>> BEGIN Given data
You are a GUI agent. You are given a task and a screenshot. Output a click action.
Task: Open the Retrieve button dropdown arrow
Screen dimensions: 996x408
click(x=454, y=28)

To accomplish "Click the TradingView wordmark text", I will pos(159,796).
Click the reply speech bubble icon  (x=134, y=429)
>> END Given data
**Task prompt:** Can you rewrite the data above with "speech bubble" changed to "comment bubble" and everything else left as it is?

**Complete answer:**
You are a GUI agent. You are given a task and a screenshot. Output a click action.
Task: Open the Retrieve button dropdown arrow
Screen dimensions: 996x408
click(x=454, y=28)

To accomplish "Click the TradingView wordmark text", I will pos(159,796).
Click the reply comment bubble icon  (x=134, y=429)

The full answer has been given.